Arthur, as Board Chairman and Publisher of the New York Times, your total
compensation more than doubled in 2009, to $6 million. The $3.7 million
that your compensation increased could pay the salary of some 75 of the people that have been laid off by the company, some of whom we have been saddened to see walk out our own doors.
Meanwhile, The Newspaper Guild has been in negotiation with the management in Worcester, as our contract expired nearly three years ago. Fortunately, we are told, the Telegram & Gazette is not only not losing money, but continues to make money through this period, albeit at lower than customary levels.
Nevertheless we have been offered neither a pay raise nor bonus over a four-year period. In fact, the company proposes to slash real compensation
when benefits are considered. Management also wants to stop offering a pension to any new hires and to freeze the guaranteed pension of those of us who have one, in a “tradeoff” that the company should be well aware calculates to significant losses in projected retirement income.
While offering little or no financial incentive, the company wants to change contract language to remove the substantial equivalency of our medical coverage with no guarantees on the proportionate sharing of the premium costs. Finally, the company wishes to be allowed to lay off employees regardless of seniority.

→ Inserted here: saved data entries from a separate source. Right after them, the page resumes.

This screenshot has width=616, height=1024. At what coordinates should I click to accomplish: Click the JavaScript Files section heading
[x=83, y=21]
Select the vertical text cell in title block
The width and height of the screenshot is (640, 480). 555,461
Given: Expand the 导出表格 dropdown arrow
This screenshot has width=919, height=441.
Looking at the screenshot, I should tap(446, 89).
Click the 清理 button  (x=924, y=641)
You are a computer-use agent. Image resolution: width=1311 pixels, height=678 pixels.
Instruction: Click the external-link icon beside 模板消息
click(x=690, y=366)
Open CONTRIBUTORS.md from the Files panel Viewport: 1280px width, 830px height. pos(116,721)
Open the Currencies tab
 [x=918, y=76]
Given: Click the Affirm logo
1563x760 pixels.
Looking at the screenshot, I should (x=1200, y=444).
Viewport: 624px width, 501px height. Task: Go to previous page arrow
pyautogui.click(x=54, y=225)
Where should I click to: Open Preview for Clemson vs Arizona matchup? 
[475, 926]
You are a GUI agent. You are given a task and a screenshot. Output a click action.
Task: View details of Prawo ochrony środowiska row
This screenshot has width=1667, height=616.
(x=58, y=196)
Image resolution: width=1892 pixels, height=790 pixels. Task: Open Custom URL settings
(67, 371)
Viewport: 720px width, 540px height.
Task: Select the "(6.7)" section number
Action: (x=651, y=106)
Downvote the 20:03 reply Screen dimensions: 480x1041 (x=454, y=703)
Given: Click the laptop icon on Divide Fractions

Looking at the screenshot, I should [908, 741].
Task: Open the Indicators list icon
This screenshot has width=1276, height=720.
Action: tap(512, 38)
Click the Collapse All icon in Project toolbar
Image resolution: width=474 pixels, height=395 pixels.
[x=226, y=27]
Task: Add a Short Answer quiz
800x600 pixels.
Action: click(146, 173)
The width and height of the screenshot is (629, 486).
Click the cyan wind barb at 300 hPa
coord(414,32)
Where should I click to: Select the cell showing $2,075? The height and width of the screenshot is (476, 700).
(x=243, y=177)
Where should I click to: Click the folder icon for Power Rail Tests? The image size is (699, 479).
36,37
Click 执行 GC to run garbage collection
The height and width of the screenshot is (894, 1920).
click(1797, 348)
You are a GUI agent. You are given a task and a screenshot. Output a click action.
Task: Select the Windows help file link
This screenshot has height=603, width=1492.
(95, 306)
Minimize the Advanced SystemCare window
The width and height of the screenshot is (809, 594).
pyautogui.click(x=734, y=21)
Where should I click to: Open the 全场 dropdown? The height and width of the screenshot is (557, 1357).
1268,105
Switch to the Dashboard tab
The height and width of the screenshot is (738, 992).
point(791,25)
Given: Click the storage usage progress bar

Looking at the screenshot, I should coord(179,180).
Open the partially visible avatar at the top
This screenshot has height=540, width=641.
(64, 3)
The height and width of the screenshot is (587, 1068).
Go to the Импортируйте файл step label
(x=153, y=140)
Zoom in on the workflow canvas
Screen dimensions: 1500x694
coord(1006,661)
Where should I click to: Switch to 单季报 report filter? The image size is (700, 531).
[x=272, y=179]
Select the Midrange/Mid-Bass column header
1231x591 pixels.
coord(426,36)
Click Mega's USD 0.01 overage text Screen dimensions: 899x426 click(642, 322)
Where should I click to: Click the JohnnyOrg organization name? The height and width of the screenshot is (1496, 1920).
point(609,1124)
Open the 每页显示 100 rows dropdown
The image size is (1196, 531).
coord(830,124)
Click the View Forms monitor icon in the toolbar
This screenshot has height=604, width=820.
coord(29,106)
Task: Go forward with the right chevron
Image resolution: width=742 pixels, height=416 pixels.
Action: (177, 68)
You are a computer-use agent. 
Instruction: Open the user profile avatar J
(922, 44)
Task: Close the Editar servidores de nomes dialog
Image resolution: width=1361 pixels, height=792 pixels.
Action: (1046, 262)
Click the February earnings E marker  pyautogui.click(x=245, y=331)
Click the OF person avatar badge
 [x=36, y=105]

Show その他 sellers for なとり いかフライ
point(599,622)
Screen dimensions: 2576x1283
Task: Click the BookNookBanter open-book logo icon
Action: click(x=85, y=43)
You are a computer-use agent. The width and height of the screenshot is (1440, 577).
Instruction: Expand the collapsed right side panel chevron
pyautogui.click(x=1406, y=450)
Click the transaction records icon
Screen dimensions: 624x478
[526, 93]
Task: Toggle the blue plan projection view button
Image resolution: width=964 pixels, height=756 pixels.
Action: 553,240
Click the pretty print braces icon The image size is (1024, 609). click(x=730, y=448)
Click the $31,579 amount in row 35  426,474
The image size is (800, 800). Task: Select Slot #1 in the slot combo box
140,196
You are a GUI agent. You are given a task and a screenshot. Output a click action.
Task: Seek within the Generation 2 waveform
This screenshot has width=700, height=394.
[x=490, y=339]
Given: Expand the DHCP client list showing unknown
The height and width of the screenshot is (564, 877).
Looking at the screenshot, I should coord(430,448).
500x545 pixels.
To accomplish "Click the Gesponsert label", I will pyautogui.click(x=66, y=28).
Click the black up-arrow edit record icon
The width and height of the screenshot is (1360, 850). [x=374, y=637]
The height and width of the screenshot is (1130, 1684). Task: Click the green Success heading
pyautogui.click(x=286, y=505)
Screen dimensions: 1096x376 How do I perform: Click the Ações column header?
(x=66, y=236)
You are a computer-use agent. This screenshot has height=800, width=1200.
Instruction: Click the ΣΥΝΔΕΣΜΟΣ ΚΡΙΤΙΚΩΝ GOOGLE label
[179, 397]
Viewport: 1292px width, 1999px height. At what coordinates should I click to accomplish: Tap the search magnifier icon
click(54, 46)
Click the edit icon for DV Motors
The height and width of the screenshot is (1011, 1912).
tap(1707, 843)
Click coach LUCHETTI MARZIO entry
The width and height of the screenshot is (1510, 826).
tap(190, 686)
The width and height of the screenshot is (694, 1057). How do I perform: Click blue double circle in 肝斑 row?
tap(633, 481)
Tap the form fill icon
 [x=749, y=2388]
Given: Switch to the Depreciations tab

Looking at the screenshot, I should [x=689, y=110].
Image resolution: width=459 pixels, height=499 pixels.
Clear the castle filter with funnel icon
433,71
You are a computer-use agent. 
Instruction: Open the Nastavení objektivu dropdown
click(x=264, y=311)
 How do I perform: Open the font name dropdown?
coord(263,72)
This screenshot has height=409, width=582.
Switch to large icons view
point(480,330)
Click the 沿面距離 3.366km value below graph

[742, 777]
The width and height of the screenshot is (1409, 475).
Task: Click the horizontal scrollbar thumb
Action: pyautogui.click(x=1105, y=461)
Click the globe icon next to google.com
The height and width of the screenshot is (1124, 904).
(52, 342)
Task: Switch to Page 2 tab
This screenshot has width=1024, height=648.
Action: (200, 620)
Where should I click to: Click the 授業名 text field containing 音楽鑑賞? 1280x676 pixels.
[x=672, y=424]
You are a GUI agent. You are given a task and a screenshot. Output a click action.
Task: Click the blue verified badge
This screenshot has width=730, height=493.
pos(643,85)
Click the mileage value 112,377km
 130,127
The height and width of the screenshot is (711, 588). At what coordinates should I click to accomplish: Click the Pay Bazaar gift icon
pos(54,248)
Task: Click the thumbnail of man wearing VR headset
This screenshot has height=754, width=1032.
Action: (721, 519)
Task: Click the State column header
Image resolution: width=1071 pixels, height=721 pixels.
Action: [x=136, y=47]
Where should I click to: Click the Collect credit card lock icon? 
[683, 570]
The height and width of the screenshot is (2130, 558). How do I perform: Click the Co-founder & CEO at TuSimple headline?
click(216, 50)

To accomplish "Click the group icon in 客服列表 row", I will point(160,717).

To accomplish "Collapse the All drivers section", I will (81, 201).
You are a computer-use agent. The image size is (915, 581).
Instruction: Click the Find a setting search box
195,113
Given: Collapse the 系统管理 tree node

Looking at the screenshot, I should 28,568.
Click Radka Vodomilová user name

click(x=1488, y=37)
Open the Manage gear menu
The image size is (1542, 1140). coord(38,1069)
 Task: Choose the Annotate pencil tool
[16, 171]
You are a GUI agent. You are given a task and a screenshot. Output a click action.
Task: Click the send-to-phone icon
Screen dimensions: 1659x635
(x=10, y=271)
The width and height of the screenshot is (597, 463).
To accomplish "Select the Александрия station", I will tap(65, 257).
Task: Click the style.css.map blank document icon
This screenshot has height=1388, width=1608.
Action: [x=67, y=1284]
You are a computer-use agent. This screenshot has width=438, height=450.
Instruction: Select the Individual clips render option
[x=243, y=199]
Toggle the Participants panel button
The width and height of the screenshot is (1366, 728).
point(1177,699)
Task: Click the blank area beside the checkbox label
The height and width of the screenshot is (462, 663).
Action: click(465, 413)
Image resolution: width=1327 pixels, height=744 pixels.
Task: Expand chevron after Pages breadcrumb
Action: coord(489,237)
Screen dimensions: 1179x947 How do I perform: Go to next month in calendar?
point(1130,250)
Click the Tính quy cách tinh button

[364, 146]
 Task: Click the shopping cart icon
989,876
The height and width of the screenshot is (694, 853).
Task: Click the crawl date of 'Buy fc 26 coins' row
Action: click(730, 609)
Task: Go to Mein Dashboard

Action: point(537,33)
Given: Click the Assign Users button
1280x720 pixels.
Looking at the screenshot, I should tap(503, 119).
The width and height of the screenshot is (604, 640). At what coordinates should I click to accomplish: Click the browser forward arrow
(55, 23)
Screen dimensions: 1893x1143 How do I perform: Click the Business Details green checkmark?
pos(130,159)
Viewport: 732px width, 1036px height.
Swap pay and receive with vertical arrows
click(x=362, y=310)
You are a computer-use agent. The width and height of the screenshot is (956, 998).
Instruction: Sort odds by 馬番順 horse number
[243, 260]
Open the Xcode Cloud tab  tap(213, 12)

This takes place in a backdrop of existing layoffs, buyouts and hiring freezes that have brought an 18 percent reduction of the company’s work force in 2009 alone. The employees remaining are asked, or forced, to reduce their benefits in the wake of a management decision to build a new skyscraper for the company headquarters. Our productivity subsidizes not only distant and ill-fated real estate transactions but deficits in units where employees are paid significantly better than we are, even with recent concessionary
We are thrilled to see the New York Times editorial pages seek fair treatment for people. Arthur and Janet, we ask that we, like you, receive some financial consideration for our efforts and that you recognize the increased work load we have taken on, because we, like you, have families who depend on us.